You are viewing a plain text version of this content. The canonical link for it is here.
Posted to solr-user@lucene.apache.org by Alessandro Benedetti <ab...@apache.org> on 2016/07/04 13:20:43 UTC
Re: How to speed up field collapsing on large number of groups
Have you tried with docValues for the fields involved in the collapse group
head selection ?
With a group head selection of "min" "max"and "sort" should work quite well.
Of course it depends of your formula.
Does your index change often ?
If the warming time is not a problem you could try with :
hint
Currently there is only one hint available "top_fc", which stands for top
level FieldCache. The top_fc hint is only available when collapsing on
String fields. top_fc provides the best query time speed but takes the
longest to warm on startup or following a commit. top_fc also will result
in having the collapsed field cached in memory twice if the it's used for
faceting or sorting.
Cheers
On Wed, Jun 29, 2016 at 1:59 AM, Jichi Guo <ji...@gmail.com> wrote:
> Thanks for the quick response, Joel!
>
> I am hoping to delay sharding if possible, which might involve more things
> to
> consider :)
>
>
>
> 1) What is the size of the result set before the collapse?
>
>
>
> When search with q=*:* for example, before collapse numFound is around 5
> million, and that after collapse is 2 million.
>
> I only return about the top 30 documents in the result.
>
>
>
> 2) Have you tested without the long formula, just using a field for the
> min/max. It would be good to understand the impact of the formula on
> performance.
>
>
>
> The performance seems to be affected by the number of fields appearing in
> the
> max formula.
>
>
>
> For example, that 5 million expensive query would take 4.4 sec.
>
> For both {!collapse field=productGroupId} and {!collapse
> field=productGroupId
> max=only_one_field}, the query time would reduce to around 2.4 sec.
>
> If I remove the entire collapse fq, then the query only took 1.3 sec.
>
>
>
> 3) How much memory do you have on the server and for the heap. Memory use
> rises with the cardinality of the collapse field. So you'll want to be sure
> there is enough memory to comfortably perform the collapse.
>
>
>
> I am setting Xmx to 24G. The total index size on disk is 50G.
>
> In solrconfig.xml, I use solr.FastLRUCache for filterCache with cache size
> 2048, solr.LRUCache for documentCache with cache size 32768, and
> solr.LRUCache
> for queryResultCache with cache size 4096. I am using default
> fieldValueCache.
>
>
>
> I found Collapsing QParser plugin explicitly uses lucene's field cache.
>
> Maybe, increasing fieldCache would help? But I am not sure how to
> increase it
> in Solr.
>
>
> Sent from [Nylas N1](https://link.nylas.com/link/5tkvmhpozan5j5h3lhni487b
> /local-
>
> 481233c4-d727/0?redirect=https%3A%2F%2Fnylas.com%2Fn1%3Fref%3Dn1&r=c29sci11c2VyQGx1Y2VuZS5hcGFjaGUub3Jn),
> the extensible, open source mail client.
>
> ![](https://link.nylas.com/open/5tkvmhpozan5j5h3lhni487b/local-
> 481233c4-d727?r=c29sci11c2VyQGx1Y2VuZS5hcGFjaGUub3Jn)
>
> On Jun 28 2016, at 4:48 pm, Joel Bernstein <joelsolr@gmail.com>
> wrote:
>
> > Sharding will help, but you'll need to co-locate documents by group ID. A
> few questions / suggestions:
>
> >
>
> >
> >
>
> >
>
> > 1) What is the size of the result set before the collapse?
>
> >
>
> > 2) Have you tested without the long formula, just using a field for the
> min/max.

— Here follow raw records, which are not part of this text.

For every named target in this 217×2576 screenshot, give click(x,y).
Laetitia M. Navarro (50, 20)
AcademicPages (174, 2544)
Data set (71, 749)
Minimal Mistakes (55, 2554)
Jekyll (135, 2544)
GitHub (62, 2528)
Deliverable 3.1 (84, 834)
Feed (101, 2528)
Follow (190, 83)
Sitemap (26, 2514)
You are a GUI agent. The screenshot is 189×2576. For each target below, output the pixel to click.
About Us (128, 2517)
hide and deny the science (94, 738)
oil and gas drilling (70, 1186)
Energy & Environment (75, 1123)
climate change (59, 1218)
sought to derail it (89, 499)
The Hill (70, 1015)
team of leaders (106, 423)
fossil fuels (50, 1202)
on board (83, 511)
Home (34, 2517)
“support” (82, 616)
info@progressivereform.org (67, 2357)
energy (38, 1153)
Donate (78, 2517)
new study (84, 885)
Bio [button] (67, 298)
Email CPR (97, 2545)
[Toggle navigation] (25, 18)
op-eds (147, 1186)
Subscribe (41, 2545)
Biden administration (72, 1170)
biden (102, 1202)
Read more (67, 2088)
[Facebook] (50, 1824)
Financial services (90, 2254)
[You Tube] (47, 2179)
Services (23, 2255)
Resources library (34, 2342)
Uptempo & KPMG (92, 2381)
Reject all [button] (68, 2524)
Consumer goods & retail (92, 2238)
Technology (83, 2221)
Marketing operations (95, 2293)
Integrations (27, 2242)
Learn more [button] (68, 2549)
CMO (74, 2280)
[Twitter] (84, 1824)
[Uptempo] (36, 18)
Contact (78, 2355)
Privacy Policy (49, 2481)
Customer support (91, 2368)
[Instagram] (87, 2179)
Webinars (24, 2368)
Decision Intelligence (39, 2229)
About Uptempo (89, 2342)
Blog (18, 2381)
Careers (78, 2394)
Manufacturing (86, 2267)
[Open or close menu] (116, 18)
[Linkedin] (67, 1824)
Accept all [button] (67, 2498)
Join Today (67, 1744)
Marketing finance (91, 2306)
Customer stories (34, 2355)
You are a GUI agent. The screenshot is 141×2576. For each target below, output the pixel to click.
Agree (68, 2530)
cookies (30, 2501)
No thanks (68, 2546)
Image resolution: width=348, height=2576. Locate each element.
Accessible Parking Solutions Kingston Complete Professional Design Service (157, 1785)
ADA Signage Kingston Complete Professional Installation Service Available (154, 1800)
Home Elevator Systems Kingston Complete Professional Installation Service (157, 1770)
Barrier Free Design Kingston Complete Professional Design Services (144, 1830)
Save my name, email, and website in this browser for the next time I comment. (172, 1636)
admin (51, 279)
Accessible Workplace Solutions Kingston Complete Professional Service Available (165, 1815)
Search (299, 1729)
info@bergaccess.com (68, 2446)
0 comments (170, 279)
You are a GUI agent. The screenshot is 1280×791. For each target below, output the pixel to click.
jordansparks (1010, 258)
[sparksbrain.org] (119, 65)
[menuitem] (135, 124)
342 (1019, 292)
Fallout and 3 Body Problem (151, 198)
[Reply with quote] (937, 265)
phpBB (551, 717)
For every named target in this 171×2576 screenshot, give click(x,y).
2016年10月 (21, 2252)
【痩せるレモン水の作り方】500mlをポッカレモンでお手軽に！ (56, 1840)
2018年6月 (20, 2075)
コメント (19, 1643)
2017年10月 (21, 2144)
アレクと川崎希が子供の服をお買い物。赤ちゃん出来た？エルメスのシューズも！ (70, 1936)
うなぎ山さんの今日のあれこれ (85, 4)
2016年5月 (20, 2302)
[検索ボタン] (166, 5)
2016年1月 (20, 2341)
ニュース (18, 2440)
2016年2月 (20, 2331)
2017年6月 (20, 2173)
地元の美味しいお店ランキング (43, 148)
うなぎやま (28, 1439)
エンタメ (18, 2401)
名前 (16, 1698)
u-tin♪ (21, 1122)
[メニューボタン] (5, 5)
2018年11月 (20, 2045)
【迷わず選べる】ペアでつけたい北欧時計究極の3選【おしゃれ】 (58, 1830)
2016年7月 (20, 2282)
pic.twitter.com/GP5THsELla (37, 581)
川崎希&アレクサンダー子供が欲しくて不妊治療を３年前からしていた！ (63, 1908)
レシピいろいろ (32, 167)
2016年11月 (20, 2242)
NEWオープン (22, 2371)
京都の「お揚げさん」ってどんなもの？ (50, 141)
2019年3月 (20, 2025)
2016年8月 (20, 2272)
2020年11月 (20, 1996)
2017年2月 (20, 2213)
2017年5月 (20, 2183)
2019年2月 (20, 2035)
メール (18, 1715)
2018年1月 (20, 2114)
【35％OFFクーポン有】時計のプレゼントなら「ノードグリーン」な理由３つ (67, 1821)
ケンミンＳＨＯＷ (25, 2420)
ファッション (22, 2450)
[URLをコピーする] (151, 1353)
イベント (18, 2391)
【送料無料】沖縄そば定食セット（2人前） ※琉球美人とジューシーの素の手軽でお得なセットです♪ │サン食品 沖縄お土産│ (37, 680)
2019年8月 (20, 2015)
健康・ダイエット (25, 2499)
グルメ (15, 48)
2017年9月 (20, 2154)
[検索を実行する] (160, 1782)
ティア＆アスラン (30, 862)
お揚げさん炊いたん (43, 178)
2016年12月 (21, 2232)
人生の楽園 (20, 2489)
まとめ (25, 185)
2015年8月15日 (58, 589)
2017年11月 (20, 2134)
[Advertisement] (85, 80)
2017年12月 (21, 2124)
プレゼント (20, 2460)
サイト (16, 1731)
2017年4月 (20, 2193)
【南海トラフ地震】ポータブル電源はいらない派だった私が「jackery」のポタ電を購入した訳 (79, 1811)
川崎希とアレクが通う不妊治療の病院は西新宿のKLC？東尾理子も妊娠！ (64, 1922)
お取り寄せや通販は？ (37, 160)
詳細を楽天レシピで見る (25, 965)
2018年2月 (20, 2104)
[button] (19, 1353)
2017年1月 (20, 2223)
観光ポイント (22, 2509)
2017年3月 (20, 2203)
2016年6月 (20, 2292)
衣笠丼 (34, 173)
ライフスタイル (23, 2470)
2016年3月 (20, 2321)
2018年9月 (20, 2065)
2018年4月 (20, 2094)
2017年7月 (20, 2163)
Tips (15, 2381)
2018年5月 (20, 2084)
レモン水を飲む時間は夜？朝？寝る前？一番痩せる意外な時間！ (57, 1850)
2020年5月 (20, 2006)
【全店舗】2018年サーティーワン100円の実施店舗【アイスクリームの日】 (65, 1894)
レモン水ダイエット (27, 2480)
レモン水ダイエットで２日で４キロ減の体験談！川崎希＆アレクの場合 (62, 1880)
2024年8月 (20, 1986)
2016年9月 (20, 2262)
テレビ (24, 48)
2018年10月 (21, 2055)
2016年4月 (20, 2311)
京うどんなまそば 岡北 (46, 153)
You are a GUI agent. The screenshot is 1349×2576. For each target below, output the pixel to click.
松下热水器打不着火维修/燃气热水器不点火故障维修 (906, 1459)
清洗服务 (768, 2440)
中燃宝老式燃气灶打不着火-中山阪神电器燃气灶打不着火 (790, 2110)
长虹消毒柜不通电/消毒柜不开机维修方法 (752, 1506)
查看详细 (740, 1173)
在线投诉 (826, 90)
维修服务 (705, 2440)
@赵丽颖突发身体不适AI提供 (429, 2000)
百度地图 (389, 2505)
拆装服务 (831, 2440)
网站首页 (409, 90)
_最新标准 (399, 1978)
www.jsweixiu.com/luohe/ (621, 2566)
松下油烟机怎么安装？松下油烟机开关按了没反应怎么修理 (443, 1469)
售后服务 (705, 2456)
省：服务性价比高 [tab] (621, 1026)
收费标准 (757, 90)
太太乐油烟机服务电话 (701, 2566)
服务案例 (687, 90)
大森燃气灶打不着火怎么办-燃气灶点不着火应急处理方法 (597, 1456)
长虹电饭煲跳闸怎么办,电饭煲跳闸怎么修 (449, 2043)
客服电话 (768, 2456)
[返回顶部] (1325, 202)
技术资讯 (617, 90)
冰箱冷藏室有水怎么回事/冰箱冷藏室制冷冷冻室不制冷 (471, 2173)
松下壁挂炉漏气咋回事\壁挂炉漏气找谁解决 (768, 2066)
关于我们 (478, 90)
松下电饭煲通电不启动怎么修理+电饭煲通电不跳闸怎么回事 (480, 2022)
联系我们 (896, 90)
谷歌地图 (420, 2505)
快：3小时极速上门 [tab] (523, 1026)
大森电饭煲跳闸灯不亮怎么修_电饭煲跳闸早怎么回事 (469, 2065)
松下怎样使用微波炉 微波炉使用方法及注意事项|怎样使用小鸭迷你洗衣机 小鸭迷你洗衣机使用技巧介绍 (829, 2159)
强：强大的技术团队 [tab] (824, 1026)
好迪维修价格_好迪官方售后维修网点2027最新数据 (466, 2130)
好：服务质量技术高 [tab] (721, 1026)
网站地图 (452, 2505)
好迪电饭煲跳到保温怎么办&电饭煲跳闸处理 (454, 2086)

It would be good to understand the impact of the formula on
> performance.
>
> >
>
> > 3) How much memory do you have on the server and for the heap. Memory use
> rises with the cardinality of the collapse field. So you'll want to be sure
> there is enough memory to comfortably perform the collapse.
>
> >
>
> >
> >
>
> >
>
> >
> >
>
> >
>
> >
> >
>
> >
>
> > Joel Bernstein
>
> >
>
> >
> [
> http://joelsolr.blogspot.com/](http://joelsolr.blogspot.com/&r=c29sci11c2VyQGx1Y2VuZS5hcGFjaGUub3Jn)
> >
>
> >
>
> >
> >
>
> >
>
> > On Tue, Jun 28, 2016 at 4:08 PM, jichi
> <[jichifly@gmail.com](mailto:jichifly@gmail.com)> wrote:
> >
>
> >
>
> >> Hi everyone,
> >
> > I am using Solr 4.10 to index 20 million documents without sharding.
> > Each document has a groupId field, and there are about 2 million groups.
> > I found the search with collapsing on groupId significantly slower
> > comparing to without collapsing, especially when combined with facet
> > queries.
> >
> > I am wondering what would be the general approach to speedup field
> > collapsing by 2~4 times?
> > Would sharding the index help?
> > Is it possible to optimize collapsing without sharding?
> >
> > The filter parameter for collapsing is like this:
> >
> > q=*:*&fq={!collapse field=groupId max=sum(...a long formula...)}
> >
> > I also put this fq into warmup queries xml to warmup caches. But still,
> > when q changes and more fq are added, the collapsing search would take
> > about 3~5 seconds. Without collapsing, the search can finish within 2
> > seconds.
> >
> > I am thinking to manually optimize CollapsingQParserPlugin through
> > parallelization or extra caching.
> > For example, is it possible to parallelize collapsing collector by
> > different lucene index segments?
> >
> > Thanks!
> >
> > \--
> > jichi
> >
>
> >
>
> >
> >
>
>
--
--------------------------
Benedetti Alessandro
Visiting card : http://about.me/alessandro_benedetti
"Tyger, tyger burning bright
In the forests of the night,
What immortal hand or eye
Could frame thy fearful symmetry?"
William Blake - Songs of Experience -1794 England
Re: How to speed up field collapsing on large number of groups
Posted by Joel Bernstein <jo...@gmail.com>.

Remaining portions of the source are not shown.